Wednesday, January 4, 2012

12 Marketing Skills Every Writer Now Needs

Article contributed by

In a world of blogs, tweets, website comments, and Facebook status updates, everyone is a writer. That is, they are in the sense that they are communicating through the written word. But you're a writer: you know what a gerund is, and you would never mistake "it's" with "its." Of course, the proliferation of social media has only served to flood the market with content producers. If you want to make it as a writer, you will have to separate yourself from the crowd so your work can be appreciated. Here are 12 marketing skills to help you become the next Hemingway.

The ability to…

1…make friends with Twitter.
As a good writer, you already have the ability to write concise, interesting, and funny prose. That's all Twitter is. It should be a breeze for you to build a following of people that includes literary agents and book editors that can assist you in getting the word out about your work, or offer you a deal if you don't have one. Don't use this as a chance to hit them over the head with your book; just demonstrate what a good writer you are and they will want to read it on their own.

Recommending Twitter is really just a way of saying you need to be able to network. As aspiring author Julie Cantrell found, there are accomplished writers out there who are happy to give you advice on marketing your work. Email them, Facebook them, or add them on LinkedIn, just don't be too pushy or stalker-ish.

3…create your own .com.
You could go the blog route, but you'll look far more professional with your own website. Pick up a copy of Teach Yourself Dreamweaver and download a free, fully-functional trial version of the software from Adobe. Consider making large chunks of your writing available for free on your site, and don't give in to the temptation to sell ads.

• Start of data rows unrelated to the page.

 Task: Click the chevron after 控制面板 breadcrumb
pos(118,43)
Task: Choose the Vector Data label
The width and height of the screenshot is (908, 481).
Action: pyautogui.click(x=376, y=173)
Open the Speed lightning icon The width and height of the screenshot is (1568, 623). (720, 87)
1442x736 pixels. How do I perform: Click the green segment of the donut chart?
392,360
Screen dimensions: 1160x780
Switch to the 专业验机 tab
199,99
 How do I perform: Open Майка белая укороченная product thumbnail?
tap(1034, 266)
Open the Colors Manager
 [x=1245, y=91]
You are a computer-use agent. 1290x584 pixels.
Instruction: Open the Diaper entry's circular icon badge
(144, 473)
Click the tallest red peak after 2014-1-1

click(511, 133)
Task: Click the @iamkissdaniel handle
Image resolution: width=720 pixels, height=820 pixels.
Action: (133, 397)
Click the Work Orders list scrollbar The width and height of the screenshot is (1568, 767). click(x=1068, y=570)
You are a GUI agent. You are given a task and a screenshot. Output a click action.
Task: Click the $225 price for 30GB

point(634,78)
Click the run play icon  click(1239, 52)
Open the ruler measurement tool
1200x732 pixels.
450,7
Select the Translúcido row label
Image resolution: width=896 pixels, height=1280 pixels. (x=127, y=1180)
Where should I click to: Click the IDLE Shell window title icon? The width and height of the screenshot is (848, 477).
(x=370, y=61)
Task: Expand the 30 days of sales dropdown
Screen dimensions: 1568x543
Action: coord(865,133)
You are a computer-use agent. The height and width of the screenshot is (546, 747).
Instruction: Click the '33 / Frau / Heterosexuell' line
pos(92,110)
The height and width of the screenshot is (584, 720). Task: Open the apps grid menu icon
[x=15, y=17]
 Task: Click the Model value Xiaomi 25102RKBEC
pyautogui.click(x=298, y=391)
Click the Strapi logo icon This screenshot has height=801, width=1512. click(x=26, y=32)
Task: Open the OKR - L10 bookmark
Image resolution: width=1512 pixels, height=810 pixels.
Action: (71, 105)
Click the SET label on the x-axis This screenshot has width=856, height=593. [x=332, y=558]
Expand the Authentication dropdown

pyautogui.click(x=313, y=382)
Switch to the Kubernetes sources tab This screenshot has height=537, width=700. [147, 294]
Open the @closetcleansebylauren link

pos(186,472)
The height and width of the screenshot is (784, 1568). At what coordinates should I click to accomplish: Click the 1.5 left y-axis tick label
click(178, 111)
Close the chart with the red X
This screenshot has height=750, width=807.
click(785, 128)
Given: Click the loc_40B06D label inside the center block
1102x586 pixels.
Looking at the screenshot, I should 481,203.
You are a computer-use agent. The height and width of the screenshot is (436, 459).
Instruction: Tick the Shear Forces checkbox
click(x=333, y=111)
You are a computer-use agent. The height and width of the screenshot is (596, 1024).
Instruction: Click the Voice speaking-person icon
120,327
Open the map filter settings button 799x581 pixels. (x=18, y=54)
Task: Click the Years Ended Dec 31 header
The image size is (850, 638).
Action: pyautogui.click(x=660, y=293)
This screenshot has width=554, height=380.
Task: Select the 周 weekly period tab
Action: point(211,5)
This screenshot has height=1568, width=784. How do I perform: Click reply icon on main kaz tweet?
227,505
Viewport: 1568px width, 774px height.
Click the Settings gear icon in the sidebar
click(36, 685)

Giving your work away may not seem like a great marketing strategy, but even the pros do it, because it works. And for an unknown like you, it might just be the best way to get your work in front of people. E-publishing is one way to get your material into a professional, digital format that can be downloaded. Learn how to use Adobe Acrobat or similar software to have your work listed on the Kindle Library, for free or for royalties, if you prefer.

5…maximize web traffic.
There is an entire field of professionals who work at optimizing companies' and individuals' web traffic. Since you don't have a personal SEO employee, you'll need to learn how to maximize your visibility on search engines by using clear and accurate keywords in your site title, description, and body. The way to move to the top of the search list is to have lots of other sites linking to your page, so you'll have to submit your stuff to various sites that deal with your topic and encourage them to link their readers to you.

6…speak in public.
Traditional media outlets like radio and TV are turning more and more towards the new class of internet writers and bloggers. If a major TV show or radio program comes calling wanting to interview you, you'll need to be prepared to be beamed into millions of homes around the world. Do your homework and watch how other authors and writers handle different interviewers.

7…make videos.
Don't wait for the TV cameras to come to you. Pick up an inexpensive camcorder or just use your laptop webcam. Shoot an introductory video of yourself for your site and your latest book project, or upload a highlight reel to YouTube of key points in your work. You don't have to be Steven Spielberg, just keep it simple. Don't zoom in and out, don't use any lame screen wipes, and don't sound like you're reading from a script.

8…know the industry.
Even after they get a book deal, many authors are surprised to find the majority of the marketing depends on them. Know going in what kind of writing sells and can be marketed and you will save yourself a lot of time and effort in the long run. Keep up with what's hot by reading Writer's Market or Script.

9…brand yourself.
Establishing yourself and your writing as a brand involves knowing what your core strength is. It's the one thing you know more about or write better than anyone else. Take Perez Hilton: he turned a love of celebrities and gossip into a website with millions of views each month. His name/pseudonym is now synonymous with the subject. Find what you're passionate about and become laser-focused on that subject, and eventually you'll be branded as a respected authority.

10…make a media kit.
Microsoft Publisher is all you need to make a professional press kit to send out to agents or publishing houses. Include in your materials the market research you've done to show how the writing can be profitable, and include the best bits of material from the work. You'll have to find the right balance between providing enough pertinent info and overwhelming the audience with data.

11…be available.
If you really want to make a living by writing, you're going to have to make it your top priority. Don't be too busy to turn anything down: an interview for a blog or a neighborhood weekly, a "local authors" day at a small bookstore, or a speaking engagement across the country. It make not sound like a skill to be available, but being upbeat and on your game at all times requires work, plain and simple.

12…sell online.
Financially-speaking, the most important aspect of marketing is knowing how to sell your products. With all this attention you've drawn to your website, you have to know how to operate a digital store. Paypal is the industry standard for accepting payments, but you'll also need to make arrangements to accept the major credit cards. To protect your customers, you'll have to know how to use https.